Alla morte di Giorgio subentrava Agostino, impegnato in un’importante azienda agraria nei terreni circostanti Villa Belvedere e nell’attività serica che offriva lavoro a 200 operai. Subentrava a sua volta il figlio Giorgio che nel 1856 si adoperava in modo esemplare durante l’epidemia di colera in Valdinievole.

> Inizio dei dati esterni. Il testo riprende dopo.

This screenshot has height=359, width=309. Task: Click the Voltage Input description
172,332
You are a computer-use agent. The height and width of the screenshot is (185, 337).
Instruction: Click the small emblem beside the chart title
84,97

Il cugino Lorenzo, nel frattempo, convinceva il Granduca Leopoldo II di Toscana a concedere l’autorizzazione per costruire la ferrovia nel territorio fiorentino e Domenico, dopo aver fondato nel 1840 la Cassa di Risparmio di Pescia, diveniva senatore nel parlamento del Granducato.

Nel 1860 Enrico, prendendo a modello le moderne cartiere francesi, costruiva la cartiera di San Frediano scegliendo accuratamente il luogo sulla riva destra del fiume e sotto il paese di Aramo, in località Calamari; a monte di essa non c’erano lavorazioni che intorbidassero le acque del fiume ed esisteva lo spazio per costruire una gora utile a fornire energia idraulica all’opificio; Enrico poi acquistava anche l’edificio Le Carte e lo ammodernava; quindi la Ponte di Gemolano, dove si produceva cartone pressato; alla sua morte i 5 figli costituivano una società con le altre cartiere di Grottaferrata e di Subiaco; sarà Gregorio quello che continuerà l’opera del padre producendo carta e cartoni all’ingrosso, carta a mano-macchina, carta per valori con filigrana, carta per stampa, per assegni, per carte da gioco. Invece Carlo, nato nel 1887, appassionato studioso e letterato, passava il tempo a riordinare le opere e i manoscritti presenti alla Biblioteca Comunale che proprio per questo gli fu intitolata.

L’attività della famiglia Magnani nel settore cartario continuava ad espandersi e a inizio 1900 essi possedevano anche le cartiere Bozzo Nero, Cerreto e San Lorenzo dove producevano carta da imballo; successivamente, a causa della Guerra Mondiale, vi fu un importante declino nelle richieste e quindi nella produzione di carta; pertanto al termine del conflitto i Magnani cercarono di rilanciare il marchio e viaggiarono molto all’estero; finalmente nel 1952 nasceva la nuova impresa “Cartiera Enrico Magnani S.p.A.” che iniziava la produzione sotto la guida di una giovane generazione di imprenditori; dopo importanti investimenti in macchinari e tecnologia, negli anni ‘60 si verificavano però una serie di circostanze sfavorevoli che portarono nel 1993 alla cessione alla Cartiera Milani di Fabriano. Se Gino lo sapesse ne sarebbe molto addolorato.